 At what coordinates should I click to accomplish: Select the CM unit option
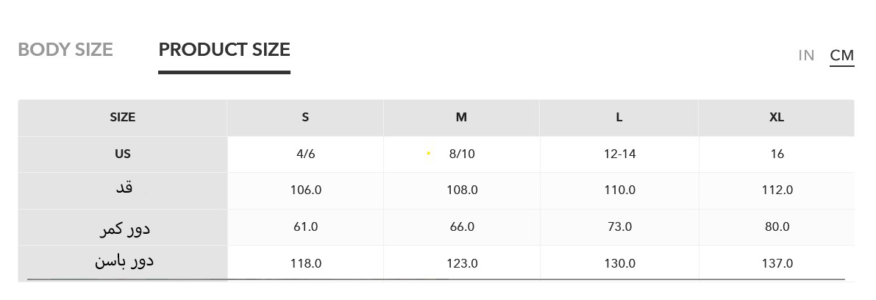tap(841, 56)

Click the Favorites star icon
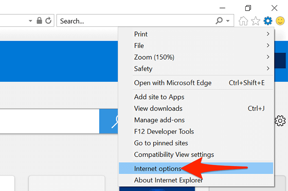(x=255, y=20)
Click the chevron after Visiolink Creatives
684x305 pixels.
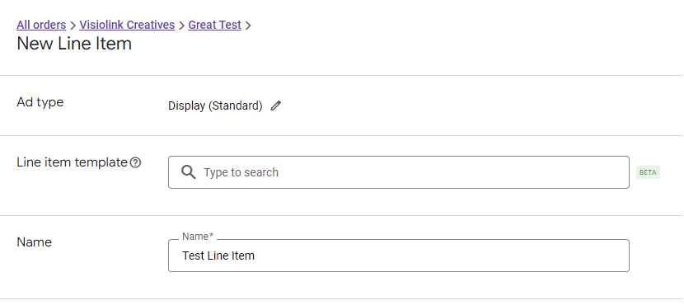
_ _ _ _ _
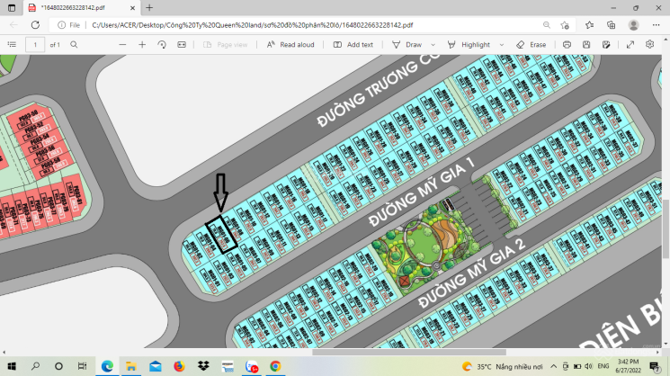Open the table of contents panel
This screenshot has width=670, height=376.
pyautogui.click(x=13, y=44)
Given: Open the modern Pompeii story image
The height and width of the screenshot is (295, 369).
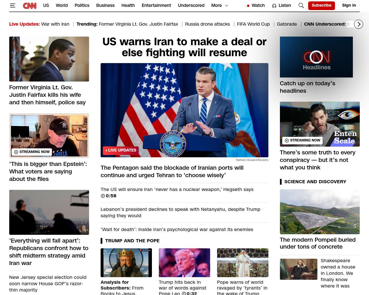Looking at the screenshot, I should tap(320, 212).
_ _ _ _ _
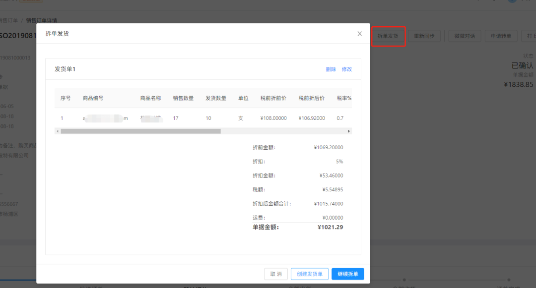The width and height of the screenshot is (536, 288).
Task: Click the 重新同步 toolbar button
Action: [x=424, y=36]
_ _ _ _ _
YOUR ASSIGNMENT:
Look above for the line containing "At what coordinates", then copy exactly from it through the line containing "684x305 pixels.", keeping both and leaving out pictures. Add nothing else.

REPLY:
 At what coordinates should I click to accomplish: Select the CM unit option
tap(841, 56)

Click the Favorites star icon
(x=255, y=20)
Click the chevron after Visiolink Creatives
684x305 pixels.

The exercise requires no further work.